- **Data in this exercise**:
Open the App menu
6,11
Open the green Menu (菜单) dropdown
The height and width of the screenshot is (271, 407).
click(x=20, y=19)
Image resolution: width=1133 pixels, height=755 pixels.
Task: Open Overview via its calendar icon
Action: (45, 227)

- **Prompt**:
In full and exactly as written, repeat the data.

- **Expected output**:
Open the App menu
6,11
Open the green Menu (菜单) dropdown
The height and width of the screenshot is (271, 407).
click(x=20, y=19)
Image resolution: width=1133 pixels, height=755 pixels.
Task: Open Overview via its calendar icon
Action: (45, 227)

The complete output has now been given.